The final result was so tender and tasty, that this dish alone has earned cabbage the chance of a comeback in my kitchen. Even better, the girls, while at first skeptical at seeing their beloved piece of fish wrapped in GREEN FOOD, snarfed the whole thing down and were eager for seconds. Engage one of your kids in making the little fish and cabbage purses, it was a fun exercise that Muppet mastered in minutes.
Cheers – Steve
Ingredients
- 6 large savoy cabbage leaves
- 8 tablespoons (1 stick) unsalted butter, room temperature, divided
- 1/4 cup drained capers, divided
- 1 teaspoon minced fresh thyme
- 6 4- ounce cod fillets
- Juice of 1/2 lemon
- fresh minced rosemary for garnish
- kosher salt and fresh black pepper to taste
Instructions
- Bring large pot of salted water to boil. Fill a large bowl with ice cubes and water and set aside. Add washed cabbage leaves to boiling water; cook 2-3 minutes. Using a large slotted spoon, transfer leaves to bowl of ice water to cool. Once cooled, drain in a colander and gently pat dry with a clean kitchen towel.
- Place 1/2 of the butter in small bowl. Chop 2 tablespoons of the capers and mix into bowl with butter, then stir in the minced thyme. Season caper butter to taste with kosher salt and freshly ground black pepper.

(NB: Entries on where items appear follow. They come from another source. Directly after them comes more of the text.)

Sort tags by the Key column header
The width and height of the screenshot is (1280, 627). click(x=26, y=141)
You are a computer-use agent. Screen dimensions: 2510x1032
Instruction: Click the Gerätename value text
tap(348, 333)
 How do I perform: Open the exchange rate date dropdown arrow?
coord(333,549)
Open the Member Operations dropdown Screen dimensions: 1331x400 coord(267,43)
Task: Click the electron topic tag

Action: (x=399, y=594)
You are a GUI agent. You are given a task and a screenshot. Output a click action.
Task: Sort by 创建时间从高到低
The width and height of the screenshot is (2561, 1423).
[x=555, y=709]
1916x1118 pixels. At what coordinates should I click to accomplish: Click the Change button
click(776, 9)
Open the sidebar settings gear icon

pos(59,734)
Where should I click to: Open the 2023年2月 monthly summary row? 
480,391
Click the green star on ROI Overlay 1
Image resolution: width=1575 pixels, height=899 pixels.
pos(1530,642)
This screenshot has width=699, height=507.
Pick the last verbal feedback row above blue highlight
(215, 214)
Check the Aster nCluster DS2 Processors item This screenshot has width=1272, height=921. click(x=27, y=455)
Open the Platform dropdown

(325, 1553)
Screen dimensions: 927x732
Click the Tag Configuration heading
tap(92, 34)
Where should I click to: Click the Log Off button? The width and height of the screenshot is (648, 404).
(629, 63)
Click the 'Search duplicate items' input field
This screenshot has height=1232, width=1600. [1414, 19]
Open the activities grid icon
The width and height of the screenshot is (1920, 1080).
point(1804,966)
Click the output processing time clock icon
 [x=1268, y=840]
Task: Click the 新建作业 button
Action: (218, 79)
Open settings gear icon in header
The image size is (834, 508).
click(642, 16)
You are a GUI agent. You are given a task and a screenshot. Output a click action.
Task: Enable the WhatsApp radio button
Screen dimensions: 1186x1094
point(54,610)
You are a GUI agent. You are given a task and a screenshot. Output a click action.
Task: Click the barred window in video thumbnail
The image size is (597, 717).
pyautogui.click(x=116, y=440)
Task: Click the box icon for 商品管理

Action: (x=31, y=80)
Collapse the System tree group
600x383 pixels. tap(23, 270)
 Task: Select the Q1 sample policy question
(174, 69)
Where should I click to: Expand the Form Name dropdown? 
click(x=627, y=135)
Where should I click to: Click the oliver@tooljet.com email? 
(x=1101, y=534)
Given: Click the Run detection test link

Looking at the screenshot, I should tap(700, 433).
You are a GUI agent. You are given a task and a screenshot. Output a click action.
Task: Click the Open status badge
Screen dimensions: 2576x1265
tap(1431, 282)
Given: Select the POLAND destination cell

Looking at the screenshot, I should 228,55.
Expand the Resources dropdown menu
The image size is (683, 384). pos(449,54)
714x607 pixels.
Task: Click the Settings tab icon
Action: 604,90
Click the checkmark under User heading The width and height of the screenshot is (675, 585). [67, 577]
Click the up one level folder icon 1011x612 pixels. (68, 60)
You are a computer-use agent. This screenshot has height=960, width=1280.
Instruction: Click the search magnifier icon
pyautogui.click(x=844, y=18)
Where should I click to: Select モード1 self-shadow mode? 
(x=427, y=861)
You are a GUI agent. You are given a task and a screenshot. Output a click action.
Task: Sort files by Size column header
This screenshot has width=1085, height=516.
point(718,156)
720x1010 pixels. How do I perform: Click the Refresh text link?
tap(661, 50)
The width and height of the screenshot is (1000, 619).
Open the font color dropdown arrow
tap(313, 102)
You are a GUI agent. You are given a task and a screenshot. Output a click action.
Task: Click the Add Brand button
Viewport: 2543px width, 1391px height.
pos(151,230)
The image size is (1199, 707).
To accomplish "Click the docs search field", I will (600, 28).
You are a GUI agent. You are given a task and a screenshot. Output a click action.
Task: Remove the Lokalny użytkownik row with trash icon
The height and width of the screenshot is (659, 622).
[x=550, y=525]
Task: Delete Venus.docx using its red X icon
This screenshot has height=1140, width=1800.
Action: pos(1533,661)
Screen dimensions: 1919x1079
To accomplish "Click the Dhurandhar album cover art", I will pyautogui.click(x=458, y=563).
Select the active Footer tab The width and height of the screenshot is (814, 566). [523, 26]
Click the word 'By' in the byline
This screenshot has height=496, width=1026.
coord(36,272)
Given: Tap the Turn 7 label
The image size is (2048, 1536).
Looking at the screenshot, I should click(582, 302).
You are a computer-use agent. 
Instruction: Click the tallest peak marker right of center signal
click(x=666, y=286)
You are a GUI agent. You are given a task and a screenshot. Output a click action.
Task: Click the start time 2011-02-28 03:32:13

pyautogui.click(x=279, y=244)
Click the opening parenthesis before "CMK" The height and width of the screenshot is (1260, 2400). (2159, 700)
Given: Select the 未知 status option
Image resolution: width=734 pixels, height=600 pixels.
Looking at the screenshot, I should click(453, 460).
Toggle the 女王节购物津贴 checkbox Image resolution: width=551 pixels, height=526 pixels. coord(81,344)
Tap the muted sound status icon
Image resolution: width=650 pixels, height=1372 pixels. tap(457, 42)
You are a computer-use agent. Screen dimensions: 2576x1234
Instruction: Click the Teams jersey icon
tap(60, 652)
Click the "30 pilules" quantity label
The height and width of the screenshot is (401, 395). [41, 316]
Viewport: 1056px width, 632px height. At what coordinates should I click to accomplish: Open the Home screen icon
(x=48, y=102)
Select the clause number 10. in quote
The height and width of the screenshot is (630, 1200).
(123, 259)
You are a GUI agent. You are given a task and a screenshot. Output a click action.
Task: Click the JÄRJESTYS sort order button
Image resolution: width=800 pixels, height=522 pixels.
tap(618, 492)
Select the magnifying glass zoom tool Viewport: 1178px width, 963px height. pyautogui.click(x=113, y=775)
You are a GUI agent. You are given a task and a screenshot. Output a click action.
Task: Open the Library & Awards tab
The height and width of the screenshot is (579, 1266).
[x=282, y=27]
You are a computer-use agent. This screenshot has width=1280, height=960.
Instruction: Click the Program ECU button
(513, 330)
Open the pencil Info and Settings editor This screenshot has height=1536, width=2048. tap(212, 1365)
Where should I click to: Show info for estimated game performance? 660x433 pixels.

- Place 1 blanched cabbage leaf, vein side up, on a work surface. Using small sharp knife, trim off some of thickest part of large center vein so that leaf will lie flat. Turn leaf over, vein side down. Place 1 fish fillet on bottom third of cabbage leaf (toward the root end). Sprinkle fish with coarse salt and pepper. Spread some caper butter over fish. Fold the root end, then the sides of leaf over fish. Fold tip of leaf over, enclosing fish completely. Place fish packet, seam side down, on rimmed baking sheet. Repeat with remaining pieces of fish.
- DO AHEAD: Can be made a few hours ahead. Cover and chill.
- Preheat oven to 350°F. Sprinkle fish packets with coarse salt and pepper. Melt 1 tablespoon butter and a little EVOO in large nonstick skillet over medium-high heat. Add fish packets to skillet seam side up (working in batches if necessary) and cook until cabbage is light golden, about 2 minutes before flipping the packet seam side down and cooking an additional 2 minutes. Return fish packets, seam side down, to original baking sheet. Bake until fish is just opaque in center and firm to touch, about 7-10 minutes depending on the thickness of your fish.
- Remove the baking sheet from the oven; cover with foil to keep warm. Place the skillet back over medium heat; add remaining 3 tablespoons butter and 2 tablespoons whole capers to pan and cook until butter is golden brown, stirring constantly, 1 to 2 minutes. Add 2 tablespoons chicken stock to butter mixture and swirl to blend. Squeeze in the lemon juice and season sauce to taste with coarse salt and pepper. Spoon sauce over fish and serve sprinkled with fresh rosemary.